Date: Fri, 2 Apr 2004 00:30:30 -0500 (EST)
From: "Keith F. Lynch" <kfl at KeithLynch.net>
To: WSFA members <WSFAlist at KeithLynch.net>
Subject: [WSFA] Re: Washington Slush Fund Association (WSFA)?
Reply-To: WSFA members <WSFAlist at keithlynch.net>
Sam Lubell wrote:
> Keith, you just did this analysis, what's the typical non-overlap
> between Virginia and Maryland meetings?
In the report I emailed you, I said:
Over the past year, the two meetings each month averaged 15 members
in common (15 people who attended one meeting attended the next),
and averaged 41 different people total (41 distinct people attended
one or both). The attendance overlap between consecutive meetings
in the same location was 17, only slightly higher than that between
consecutive meetings in different locations.
But it occurs to me that that answers the wrong question. We should
really only be looking at WSFA members. Some of the non-overlap is
due to people who only attend one meeting. On average, each meeting
gets 1.2 people who only attend one meeting, and there's obviously no
overlap between their attending Virginia and Maryland meetings. And
they can't vote in our elections anyway. Nor can the 0.4 people at each
meeting who show up for exactly two meeting and are never seen again.
I don't know who is a paid up WSFA member, but I do know who has
attended three or more meetings.
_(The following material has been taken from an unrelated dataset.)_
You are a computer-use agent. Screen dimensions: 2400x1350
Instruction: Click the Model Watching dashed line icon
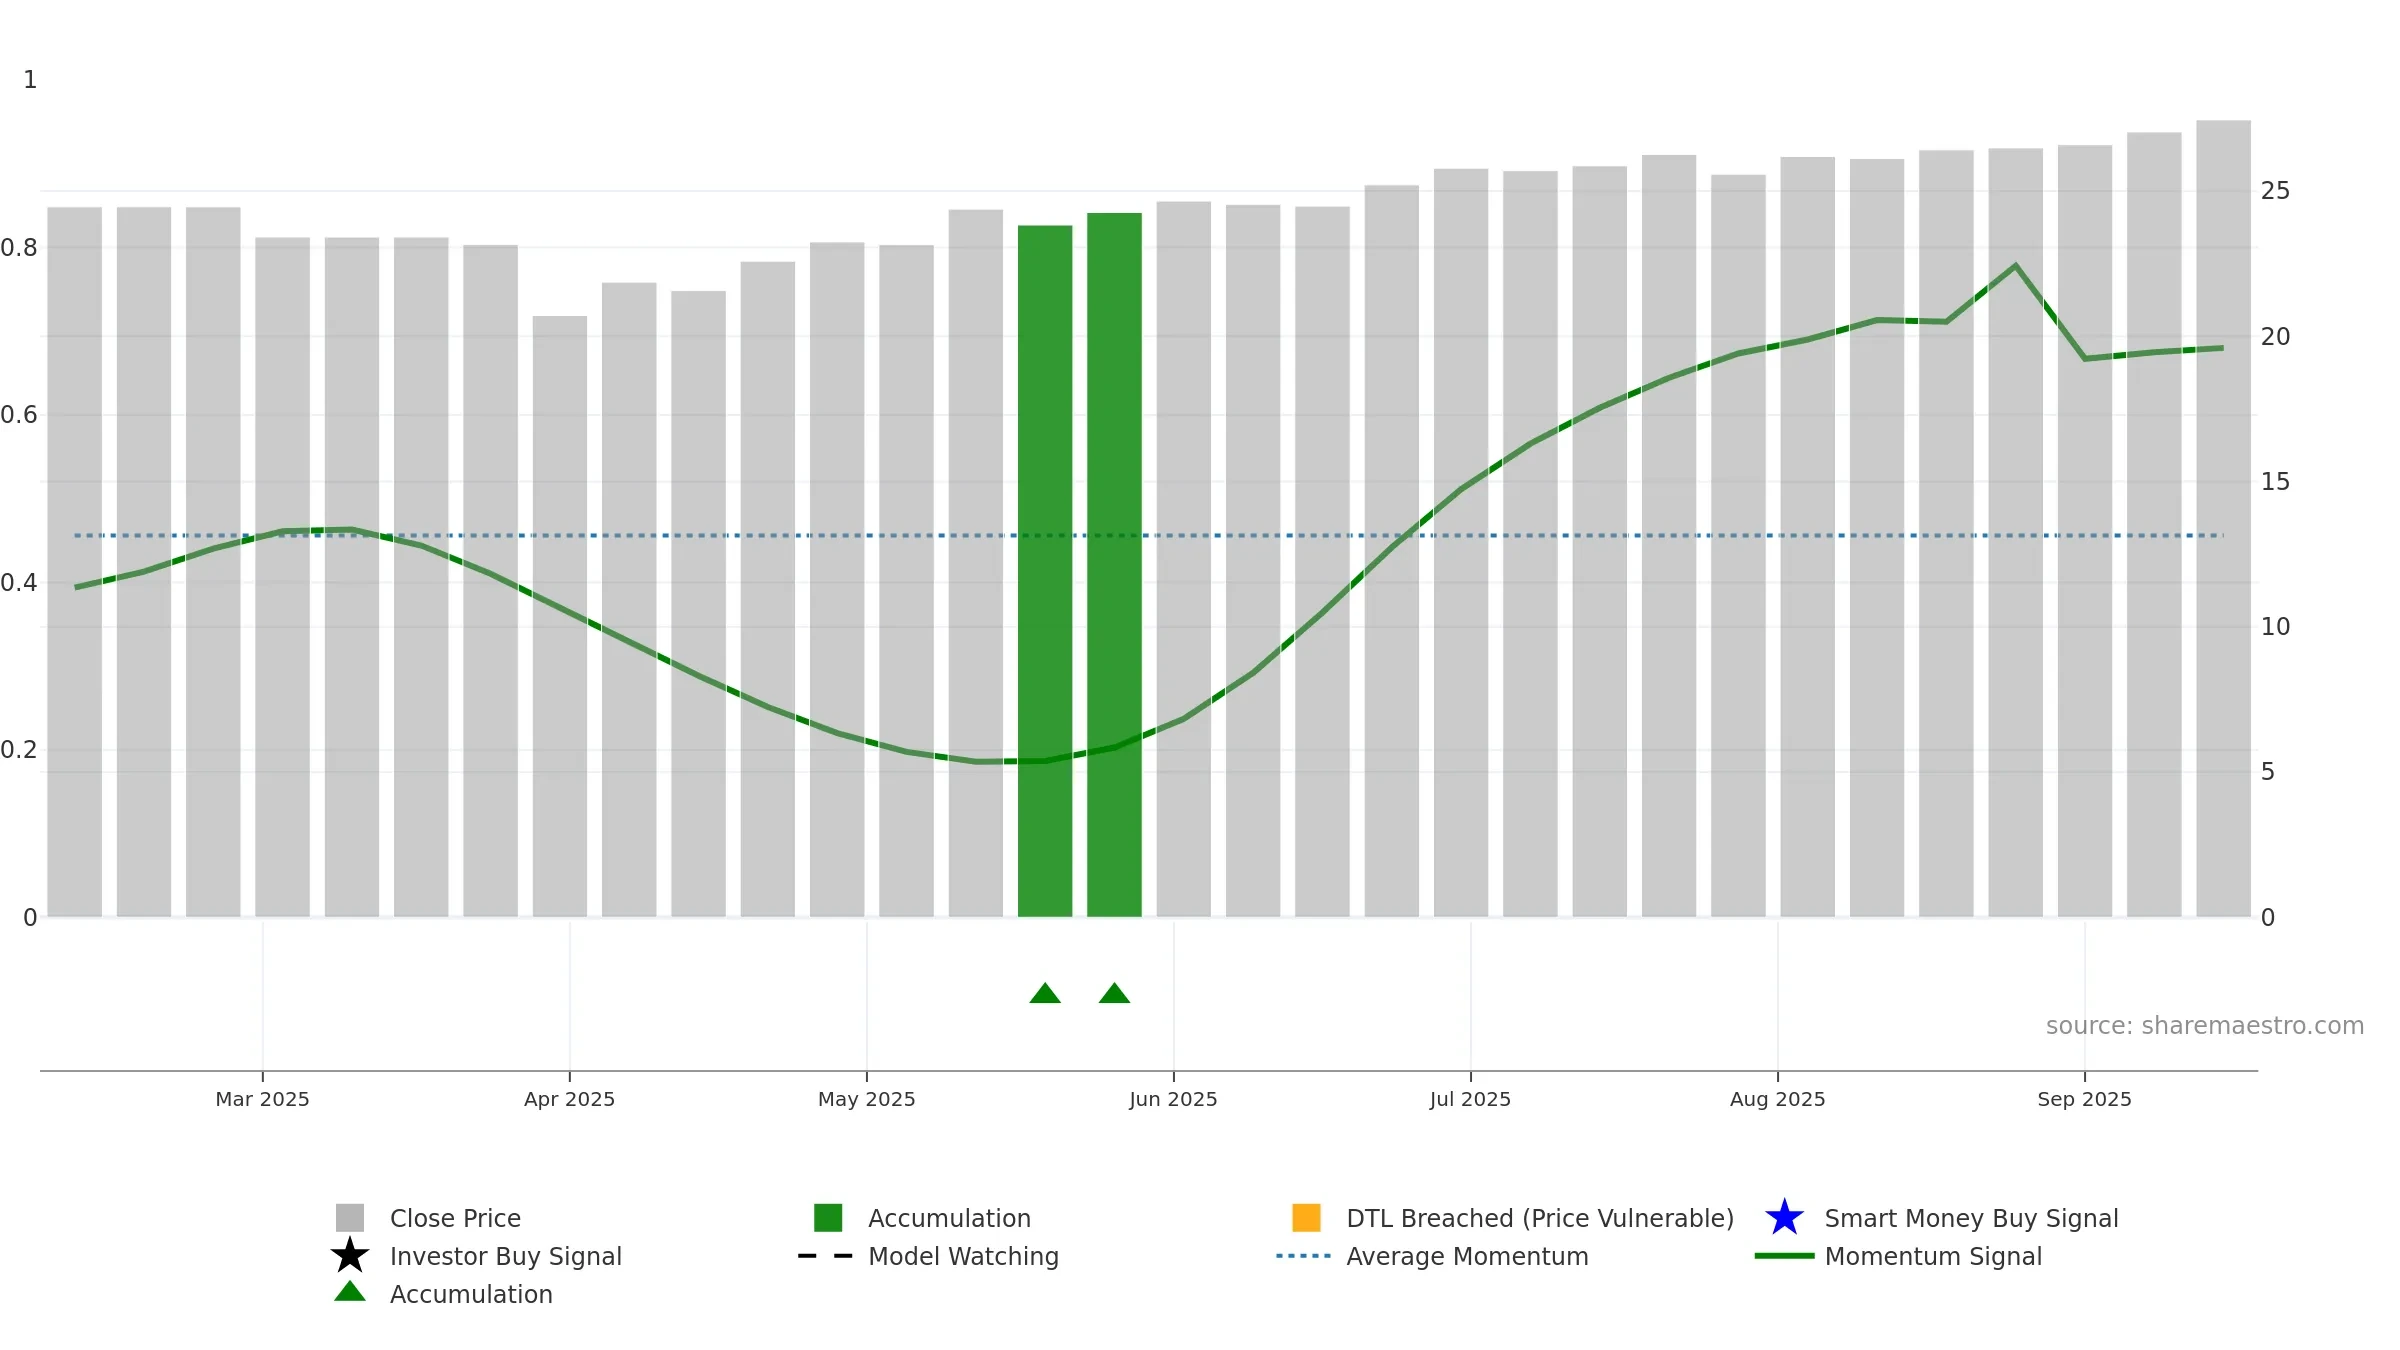pyautogui.click(x=825, y=1256)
Counting just those people, in the
past two and a quarter years, ignoring the two months in which there
was only one meeting in which attendance was taken, the attendance
has been:
Average Median Lowest Highest
All meetings: 29 29 13 42
First Friday: 29 31 15 42
Third Friday: 28 28 13 39
Both meetings in a month:
intersection: 15 16 7 24
union: 41 42 33 51
att. first, but not third: 14 15 2 33
att. third, but not first: 13 13 4 30
Consecutive First Fridays:
intersection: 18 19 9 29
union: 40 40 30 49
Consecutive Third Fridays:
intersection: 16 16 9 24
union: 41 40 31 50
("Intersection" means the number of people each of whom were at both
meetings. "Union" means the number of people each of whom were at
either or both meetings.)
Why two and a quarter years? Because that's a convenient width on my
80 column screen for charts with one column per meeting and room left
over for the person's name. And it begins at the start of a year.
So I had already done some calculations based on that span of time.
It also seems to be a good compromise between so little time that the
data is swamped by brief fluctuations, and so long a time that WSFA
has changed significantly since it began.